We knew that our application would break if the database was down. More precisely, we knew that our service end-point would time out when we were logging to the database some not-essential-but-useful information for each item in the request’s large batch.

We knew this would happen because it did when Auto Trader ran a Disaster Recovery test in our test environment and we needed a story to fix it soon.

As the data being logged was not essential, we needed to implement a circuit breaker to surround the database call and allow us to continue with essential work even when the circuit tripped on the first logging failure.

Martin Fowler has a post that explains circuit breakers nicely.

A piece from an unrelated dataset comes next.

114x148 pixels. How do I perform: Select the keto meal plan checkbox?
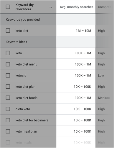[x=8, y=131]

A foray into Google turned up a few possibilities, the most interesting being

  • Netflix’s Hystrix is a library intended to help control the interactions between distributed services by adding latency tolerance and fault tolerance logic. It is a big library that pulls in quite a lot of dependencies and does much more than we needed. Interestingly, it is integrated with Spring Boot using the Spring Cloud Netflix package, although that wasn’t a consideration for our Dropwizard application.
  • Resilience4j is a lightweight fault tolerant library inspired by  Hystrix but designed for Java 8 and functional programming. At first glance, Resilience4j looked new but it is actually a new name for the more mature Javaslang-Circuitbreaker. It is built on top of Vavr (formally Javaslang), a functional language extension to Java 8.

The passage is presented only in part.